A epidemia de ebola, que avança em um ritmo sem precedentes, chegou a uma sexta província da RDC (República Democrática do Congo), no norte do país, informou nesta quinta-feira o diretor da agência de saúde da União Africana (Africa CDC), Jean Kaseya.
A RDC declarou em 15 de maio, com várias semanas de atraso, sua 17ª epidemia de ebola, já considerada a maior de sua história e a caminho de se tornar também a mais letal.
Até agora, cinco províncias congolesas haviam sido afetadas: Ituri, Kivu do Norte, Kivu do Sul, Alto Uele e Tshopo. Ituri faz fronteira com Uganda e Sudão do Sul.
Agora, a lista inclui a província de Baixo Uele, no norte do país e na fronteira com a República Centro-Africana.
Uma pessoa morreu de ebola em Baixo Uele após viajar de Alto Uele, no nordeste, afirmou Kaseya durante uma conversa on-line com jornalistas nesta quinta-feira.

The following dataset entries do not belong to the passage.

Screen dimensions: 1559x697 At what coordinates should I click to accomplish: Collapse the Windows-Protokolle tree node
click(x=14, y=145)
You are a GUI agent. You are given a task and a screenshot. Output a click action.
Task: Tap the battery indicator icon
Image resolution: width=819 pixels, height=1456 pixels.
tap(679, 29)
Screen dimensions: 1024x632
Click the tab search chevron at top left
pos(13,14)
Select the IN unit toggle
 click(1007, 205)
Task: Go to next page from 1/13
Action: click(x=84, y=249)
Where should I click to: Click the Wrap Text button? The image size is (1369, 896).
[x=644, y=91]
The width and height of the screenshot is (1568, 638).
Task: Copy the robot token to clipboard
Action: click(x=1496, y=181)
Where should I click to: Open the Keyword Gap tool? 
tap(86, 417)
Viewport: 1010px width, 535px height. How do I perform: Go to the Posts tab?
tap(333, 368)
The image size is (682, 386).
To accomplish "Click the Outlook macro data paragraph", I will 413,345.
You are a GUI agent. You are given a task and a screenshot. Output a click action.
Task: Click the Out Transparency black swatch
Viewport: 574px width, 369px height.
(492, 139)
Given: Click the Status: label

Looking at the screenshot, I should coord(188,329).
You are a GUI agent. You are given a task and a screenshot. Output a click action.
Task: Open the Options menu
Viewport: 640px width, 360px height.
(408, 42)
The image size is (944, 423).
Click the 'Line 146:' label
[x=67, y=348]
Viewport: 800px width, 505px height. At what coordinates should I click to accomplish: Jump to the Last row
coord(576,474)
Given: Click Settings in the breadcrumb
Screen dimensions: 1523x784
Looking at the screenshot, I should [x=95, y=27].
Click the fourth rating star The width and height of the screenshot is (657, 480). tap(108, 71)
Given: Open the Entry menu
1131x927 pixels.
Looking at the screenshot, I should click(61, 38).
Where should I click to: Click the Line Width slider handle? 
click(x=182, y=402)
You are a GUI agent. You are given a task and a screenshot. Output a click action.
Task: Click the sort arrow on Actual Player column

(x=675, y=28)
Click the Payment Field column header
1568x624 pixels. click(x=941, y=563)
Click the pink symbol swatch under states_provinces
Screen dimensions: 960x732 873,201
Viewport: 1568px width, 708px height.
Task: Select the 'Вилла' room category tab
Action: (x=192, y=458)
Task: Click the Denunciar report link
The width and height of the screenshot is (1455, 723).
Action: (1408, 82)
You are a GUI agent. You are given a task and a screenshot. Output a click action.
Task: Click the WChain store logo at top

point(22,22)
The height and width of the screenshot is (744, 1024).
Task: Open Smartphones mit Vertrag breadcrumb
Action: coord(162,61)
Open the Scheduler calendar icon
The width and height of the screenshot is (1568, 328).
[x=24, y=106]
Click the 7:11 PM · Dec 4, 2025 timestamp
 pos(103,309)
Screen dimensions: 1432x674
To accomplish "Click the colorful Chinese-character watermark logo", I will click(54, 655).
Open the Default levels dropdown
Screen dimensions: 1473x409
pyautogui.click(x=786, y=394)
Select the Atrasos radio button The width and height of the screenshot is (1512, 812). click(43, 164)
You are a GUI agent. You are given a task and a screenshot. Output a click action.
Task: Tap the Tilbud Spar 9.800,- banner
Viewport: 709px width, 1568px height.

A atual epidemia já deixou mais de 2.128 mortos entre 4.566 casos confirmados, apenas três meses após sua declaração, segundo as autoridades.
O surto mais letal registrado anteriormente no país matou cerca de 2.300 pessoas entre os 3.500 casos contabilizados entre 2018 e 2020.
Originada na província de Ituri, no nordeste, a atual epidemia atinge várias províncias do nordeste e do leste, algumas densamente povoadas, onde a presença do Estado é frágil e a infraestrutura de saúde é precária.
A OMS (Organização Mundial da Saúde) afirmou na quarta-feira que espera reverter a tendência de alta da epidemia em um prazo de três meses.
O ebola —transmitido por contato com fluidos corporais— provoca febre hemorrágica. O vírus já causou a morte de mais de 15 mil pessoas na África nos últimos 50 anos.